Montague, 213 Ark. at 584, 211 S.W.2d at 884-85 (quoting Pope v. State, 172 Ark. 61, 66-67, 287 S.W. 747, 749 (1926)). Thus, when evidence of a victim's propensity for violence is offered to demonstrate that the victim was the aggressor, we have limited the form of the testimony to reputation and opinion. Halfacre v. State, 277 Ark. 168, 639 S.W.2d 734 (1982); McClellan v. State, 264 Ark. 223, 570 S.W.2d 278 (1978); Sanders v. State, 245 Ark. 321, 432 S.W.2d 467 (1968). On the other hand, where the evidence is offered to shed light on the accused's state of mind, we have permitted evidence of specific instances of conduct that were directed at the accused or were within his knowledge. Smith v. State, 273 Ark. 47, 616 S.W.2d 14 (1981); Pope v. State, 262 Ark. 476, 557 S.W.2d 887 (1977). When character evidence is offered for this purpose, the requirement that the defendant have knowledge of the victim's prior acts of violence is a matter of relevancy. As we observed in Pope,

Clearly, evidence of specific acts of violence by the deceased is inadmissible where the defendant had no knowledge or had not been informed of such acts prior to the homicide, since, naturally, his mind could not have been materially affected in the absence of such knowledge. . . However, according to most courts, and the trend of modern authority, if, prior to the homicide, the defendant, either through his own observation or through information communicated to him by others, including the deceased himself, knew of other acts of violence of the deceased, he may, in support of his contention that he had reasonable grounds to believe himself in imminent danger from an assault by the deceased, introduce evidence of such prior unlawful acts of violence by the deceased. Such evidence bears on the question whether the defendant reasonably apprehended danger to his life or of great bodily injury.

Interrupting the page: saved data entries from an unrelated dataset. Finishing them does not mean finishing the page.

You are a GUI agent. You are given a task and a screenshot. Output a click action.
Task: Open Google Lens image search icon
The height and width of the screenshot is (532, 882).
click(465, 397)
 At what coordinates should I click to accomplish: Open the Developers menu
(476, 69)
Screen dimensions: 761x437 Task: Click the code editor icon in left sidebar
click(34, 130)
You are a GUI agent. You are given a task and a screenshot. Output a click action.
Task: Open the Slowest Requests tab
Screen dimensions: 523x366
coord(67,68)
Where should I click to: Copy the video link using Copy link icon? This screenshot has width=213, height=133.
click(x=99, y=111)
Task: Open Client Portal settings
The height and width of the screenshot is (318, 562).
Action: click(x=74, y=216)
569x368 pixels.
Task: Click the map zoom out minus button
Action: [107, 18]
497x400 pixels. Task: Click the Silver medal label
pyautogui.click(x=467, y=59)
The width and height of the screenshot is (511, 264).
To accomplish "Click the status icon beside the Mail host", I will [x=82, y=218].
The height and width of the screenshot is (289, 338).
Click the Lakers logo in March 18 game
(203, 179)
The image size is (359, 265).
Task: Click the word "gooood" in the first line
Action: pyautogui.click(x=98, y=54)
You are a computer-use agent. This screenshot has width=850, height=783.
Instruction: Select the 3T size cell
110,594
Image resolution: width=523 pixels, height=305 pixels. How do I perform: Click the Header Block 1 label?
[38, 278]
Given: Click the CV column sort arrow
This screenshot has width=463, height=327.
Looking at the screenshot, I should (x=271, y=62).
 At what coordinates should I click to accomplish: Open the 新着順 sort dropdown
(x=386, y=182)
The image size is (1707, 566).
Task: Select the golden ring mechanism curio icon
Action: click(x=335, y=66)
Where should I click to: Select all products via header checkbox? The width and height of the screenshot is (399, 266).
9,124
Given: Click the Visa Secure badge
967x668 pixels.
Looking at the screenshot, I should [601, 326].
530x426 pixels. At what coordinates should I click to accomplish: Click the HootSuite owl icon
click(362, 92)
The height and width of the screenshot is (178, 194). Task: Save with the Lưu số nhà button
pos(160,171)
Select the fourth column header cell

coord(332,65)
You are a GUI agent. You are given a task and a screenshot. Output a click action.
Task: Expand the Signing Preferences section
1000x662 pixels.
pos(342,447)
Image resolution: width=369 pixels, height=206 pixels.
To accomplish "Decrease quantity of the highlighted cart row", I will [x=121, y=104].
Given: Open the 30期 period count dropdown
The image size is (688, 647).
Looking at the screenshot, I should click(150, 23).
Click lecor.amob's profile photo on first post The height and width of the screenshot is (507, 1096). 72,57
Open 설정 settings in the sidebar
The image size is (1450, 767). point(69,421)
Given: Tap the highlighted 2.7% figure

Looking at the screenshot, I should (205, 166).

Pope, 262 Ark. at 481-482, 557 S.W.2d at 890 (quoting 40 Am. Jur. 2d Homicide, § 306 (1968)).

Schnarr refers to cases from other jurisdictions which hold that specific instances of the victim's violent conduct are admissible as proof of who was the aggressor, even if the defendant possesses no knowledge about the incidents. See, e.g., State v. Hill, 885 S.W.2d 357 (Tenn. Crim. App. 1994). However,...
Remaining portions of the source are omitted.